2 The new editor in chief of Vogue magazine
Yet Anna Wintour's career did not end there as the owners of Condé Nast decided another future was in store for her. She was to replace Grace Mirabella, who had the position for 17 years, as the new editor-in-chief of American Vogue. At 38 years old, she got the position she has wanted for so many years. Her first magazine cover was of a young model wearing a $10,000 top with a $50 pair of jeans. Because of this cover, she was the first to mix and match low end pieces with high end merchandises-creating a new era in itself. She was even gutsy and fearless enough to bring on celebrities as covers for Vogue’s issues instead of supermodels, because to her, celebrities, power, and fashion mix together perfectly.

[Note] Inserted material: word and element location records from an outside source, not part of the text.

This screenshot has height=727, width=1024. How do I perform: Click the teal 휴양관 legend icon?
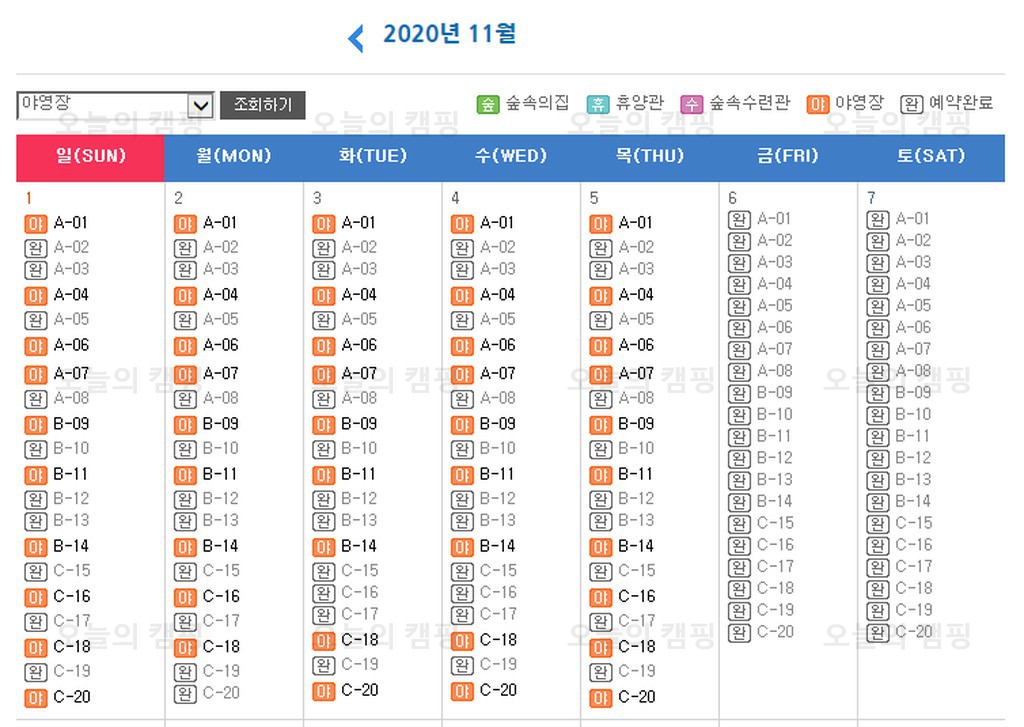(x=597, y=104)
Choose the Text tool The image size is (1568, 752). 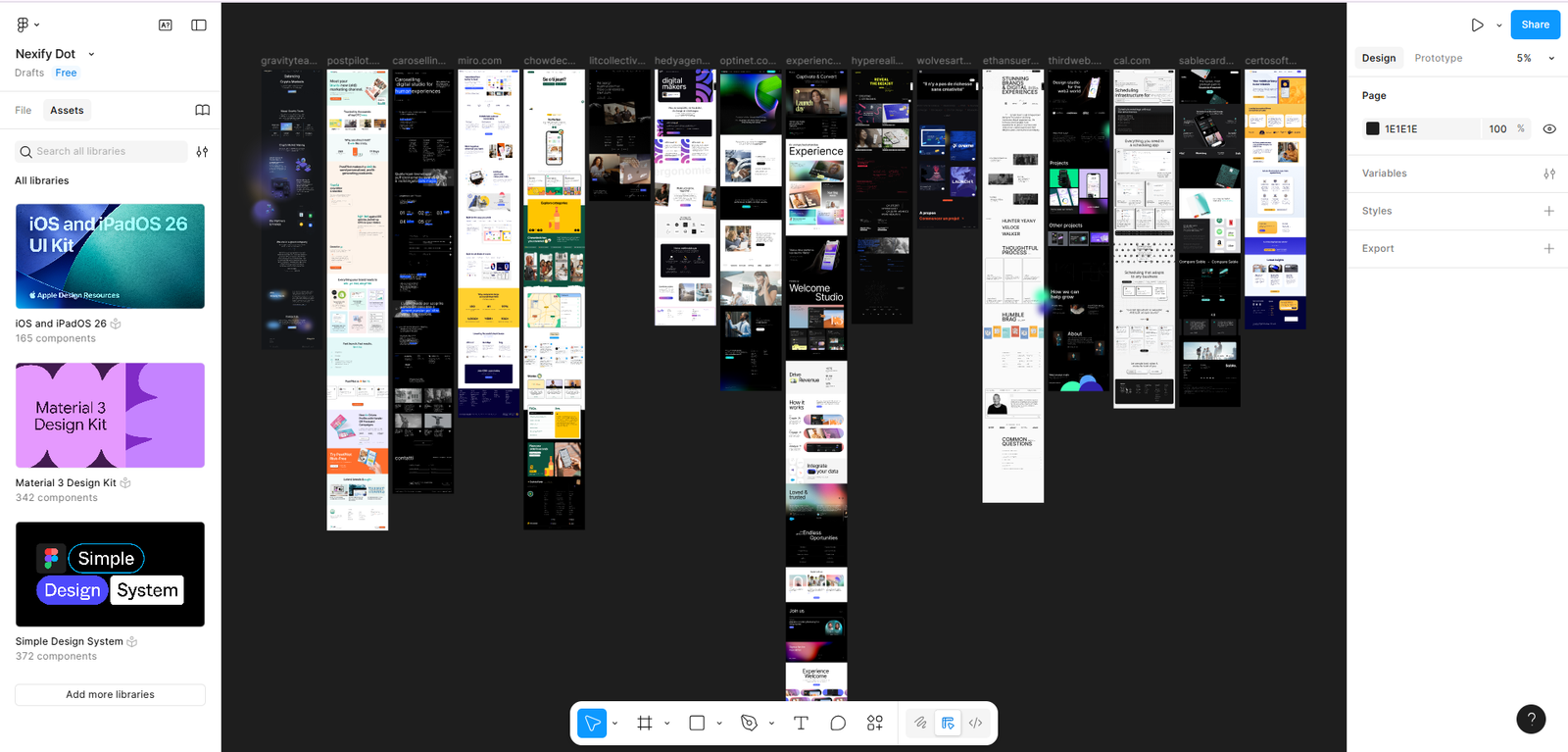coord(801,724)
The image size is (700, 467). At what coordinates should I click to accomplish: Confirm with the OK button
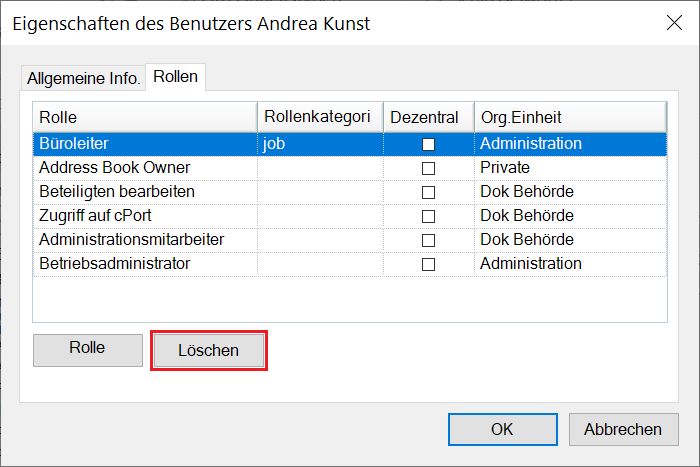(502, 429)
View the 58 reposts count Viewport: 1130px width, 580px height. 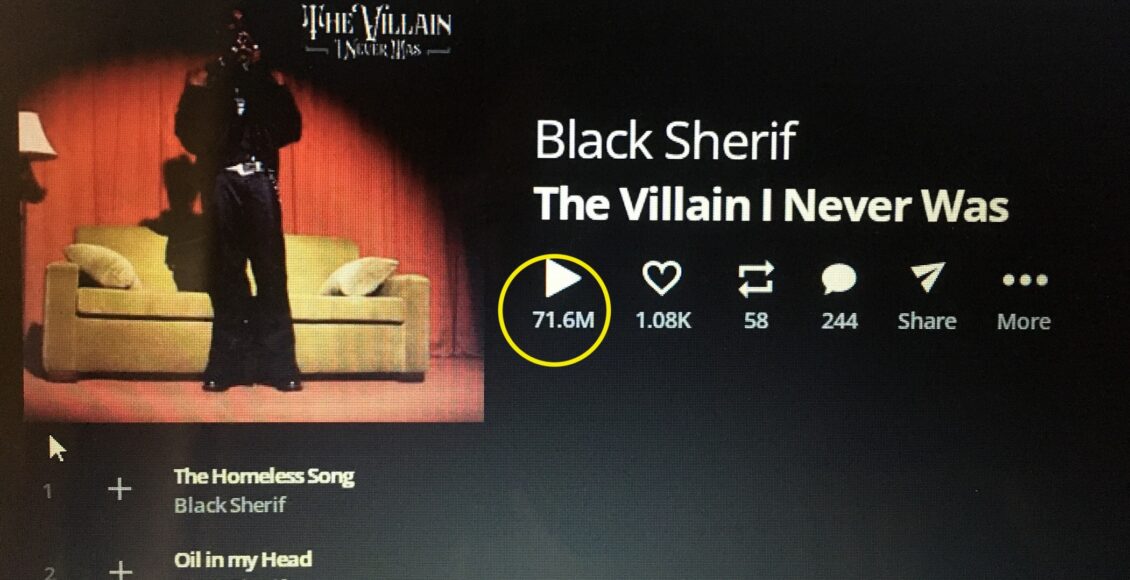(756, 320)
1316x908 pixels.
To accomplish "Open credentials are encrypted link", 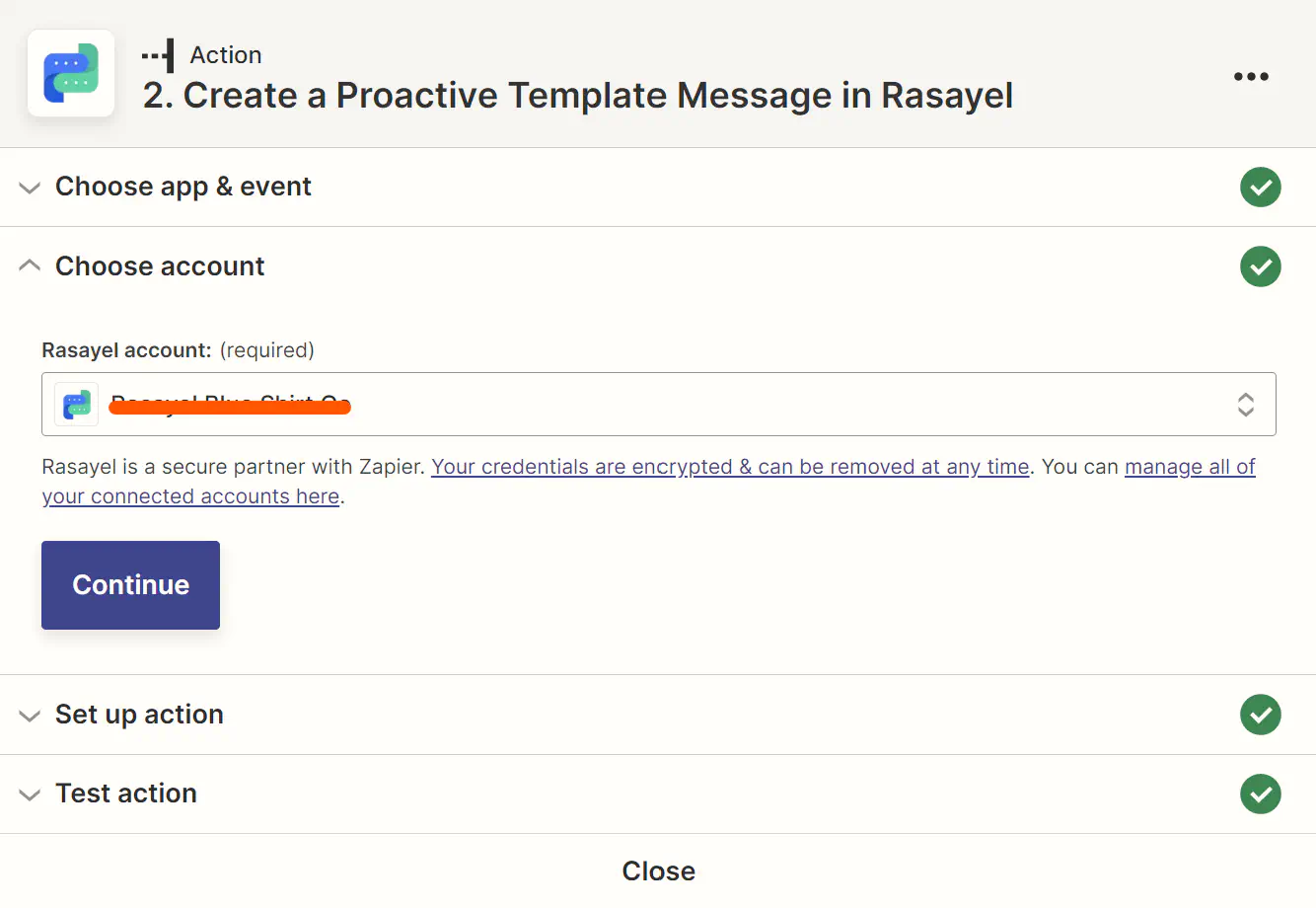I will point(730,467).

Vogue now headed by Wintour was becoming more than just a fashion catalog it was becoming a brand. Whether it’s marketing, franchising, advertising-Anna is involved in all parts of the magazine. She thinks beyond her title as editor-in-chief that she has even launched Teen Vogue, Men’s Vogue, and Vogue Living. However after only a year, Men’s Vogue revenue dropped to a staggering 1 million dollars in 2008, followed by another disappointment in Vogue Living. Only Teen Vogue survived the wreckage of risky brand extension. Instead of being looked down upon because of this, Anna is praised because of her risks. To her, if something fails, she learns from it and moves on to the next venture in business like manner. She is always looking forward.
1 Becoming the monumental powerhouse of the fashion industry
Her charity events have proven to be influential as well. Each year Wintour throws a fundraising event at the New York Metropolitan Museum of Art, which has brought over 50 million dollars. Even Fashion Night Out, which encourage all consumers to shop around and support the fashion industry, is hosted by Vogue. Politics has also proven to be her strong suit because in 2012 she hosted a fundraising event with Scarlet Johansson called “Runway to Win,” for Barack Obama, featuring the then senator’s related styles created by DVF, Tory Burch, and other famed designers. And by new designers, she is lovingly called “the fairy god mother,” as she helped launch the careers of Alexander McQueen and Marc Jacobs. She also became someone of importance to have present at a runway shows, marking the spectacle valid and “cool.”
Through all her hard work, she now has a net worth of $35 million, and has built an empire surrounding Vogue. It is important to note that Vogue magazine did not fall into her lap and she wasn't born to inherit the magazine. She got the job as editor-in chief-of Vogue because she worked for it. She's had to face disappointment, failure, and unemployment like many of us, but she never gave up on her goal. Even now she continues to have a strong hold on the industry because of her hard work, courage to go after what she wants, and her love for fashion.